For some reason earlier that morning I had thought it would be really cool to have a crank start garden tractor. I had always enjoyed when my parents would take me to the local antique car show when I was a child and there would be a few old cars with their crank handles prominently displayed out front. Then I saw the Standard Twin. It was sitting at the very end of a row. Most the paint had chipped and worn off the engine cowlings, and there was a mix of rust, dirt and grease covering the remainder of it with some faded blue and red paint here and there. I wasn't the nicest looking tractor, but it was by first sight at a Standard Twin and it sure was different. I grabbed a hold of the engine pulley and it spun free with plenty of compression. As I did so I noticed the recess in the front of the crank shaft, then the crank sitting in the holder above the transmission. A crank start?! Indeed it was, and I was completely sold on it. As history has it I ended up as the winning bidder.
After I had gotten the tractor home I was excited to get it running. The gas tank was for the most part clean inside and I had my fingers crossed that it was the same for the carburetor. I put some fresh gas in it and started cranking. At first it wouldn't light off. Then it started shooting a 6" flame straight out the exhaust, but still wouldn't start. By this time it was dark outside so I decided to quit for the evening and give it a try the next day. I thought quite a bit that evening what the issue could be. Timing maybe? Valves? I decided to take the valve covers off and have a look before I tried anything with the timing. I found that the exhaust valve for the number one cylinder was stuck partially open. I applied some oil to it and got it freed up. I then started cranking again. Before long I had it running, and I loved the sound of that in-line twin.

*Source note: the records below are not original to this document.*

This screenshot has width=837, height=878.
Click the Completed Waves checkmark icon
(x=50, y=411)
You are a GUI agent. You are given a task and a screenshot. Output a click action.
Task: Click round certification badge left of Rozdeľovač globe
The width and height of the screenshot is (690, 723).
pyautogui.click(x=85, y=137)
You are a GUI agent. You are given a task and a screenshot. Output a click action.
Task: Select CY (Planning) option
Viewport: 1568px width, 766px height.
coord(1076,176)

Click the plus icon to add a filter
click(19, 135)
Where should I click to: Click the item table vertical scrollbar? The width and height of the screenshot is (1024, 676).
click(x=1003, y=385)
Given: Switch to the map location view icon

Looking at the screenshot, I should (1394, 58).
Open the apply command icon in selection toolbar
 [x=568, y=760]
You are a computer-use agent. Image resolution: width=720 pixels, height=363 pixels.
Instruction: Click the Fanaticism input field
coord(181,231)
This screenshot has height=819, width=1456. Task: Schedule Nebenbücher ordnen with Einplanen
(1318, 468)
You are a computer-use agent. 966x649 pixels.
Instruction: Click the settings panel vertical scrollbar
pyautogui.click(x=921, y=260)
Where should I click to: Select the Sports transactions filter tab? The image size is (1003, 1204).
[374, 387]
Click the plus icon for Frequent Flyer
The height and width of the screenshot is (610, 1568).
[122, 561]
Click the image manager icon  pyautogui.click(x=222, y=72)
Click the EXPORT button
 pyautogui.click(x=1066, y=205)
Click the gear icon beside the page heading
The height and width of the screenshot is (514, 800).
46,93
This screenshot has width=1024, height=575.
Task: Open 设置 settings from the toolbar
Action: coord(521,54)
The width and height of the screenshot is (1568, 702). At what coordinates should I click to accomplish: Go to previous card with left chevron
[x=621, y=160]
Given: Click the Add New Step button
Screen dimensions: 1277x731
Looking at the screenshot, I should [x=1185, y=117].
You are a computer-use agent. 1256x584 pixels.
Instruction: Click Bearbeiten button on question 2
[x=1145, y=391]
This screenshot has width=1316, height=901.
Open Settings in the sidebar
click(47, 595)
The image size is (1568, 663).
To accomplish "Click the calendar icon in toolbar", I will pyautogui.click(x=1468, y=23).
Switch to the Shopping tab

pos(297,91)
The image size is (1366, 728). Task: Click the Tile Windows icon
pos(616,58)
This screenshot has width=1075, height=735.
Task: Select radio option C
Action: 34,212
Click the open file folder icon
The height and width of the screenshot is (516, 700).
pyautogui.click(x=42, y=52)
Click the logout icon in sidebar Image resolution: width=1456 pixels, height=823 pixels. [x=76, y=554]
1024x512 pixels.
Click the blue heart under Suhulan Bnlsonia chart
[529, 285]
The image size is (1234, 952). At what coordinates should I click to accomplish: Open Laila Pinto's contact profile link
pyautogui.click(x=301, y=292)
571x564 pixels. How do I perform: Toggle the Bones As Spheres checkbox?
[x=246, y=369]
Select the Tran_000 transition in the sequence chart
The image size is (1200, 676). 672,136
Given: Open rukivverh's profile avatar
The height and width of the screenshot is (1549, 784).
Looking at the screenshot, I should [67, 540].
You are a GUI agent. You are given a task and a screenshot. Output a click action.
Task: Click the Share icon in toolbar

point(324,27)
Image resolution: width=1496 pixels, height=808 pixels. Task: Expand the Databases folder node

At this time I was a senior in high school and was required to complete a "senior project" as credit towards graduation. I recall the school explaining the requirements and giving examples of what could be done, none of which I was really interested in. I wanted to do something that represented who I was, and that I was passionate about. Then I had an idea, I could restore a tractor, but I needed to sell the idea. As most people on here know, there's more to restoring garden tractors than cleaning off dirt and rust and applying new paint. Such a task requires project management, budgeting, and in the case of my senior project, time management with a deadline. This is not to mention a little skill and patience. The school agreed that my tractor restoration project was acceptable. I had a few tractors other than the Standard Twin that were candidates for restoration, but I decided the Twin would be the best choice. It would be a challenge but wasn't too complex to where I couldn't complete it within the timeline that I had.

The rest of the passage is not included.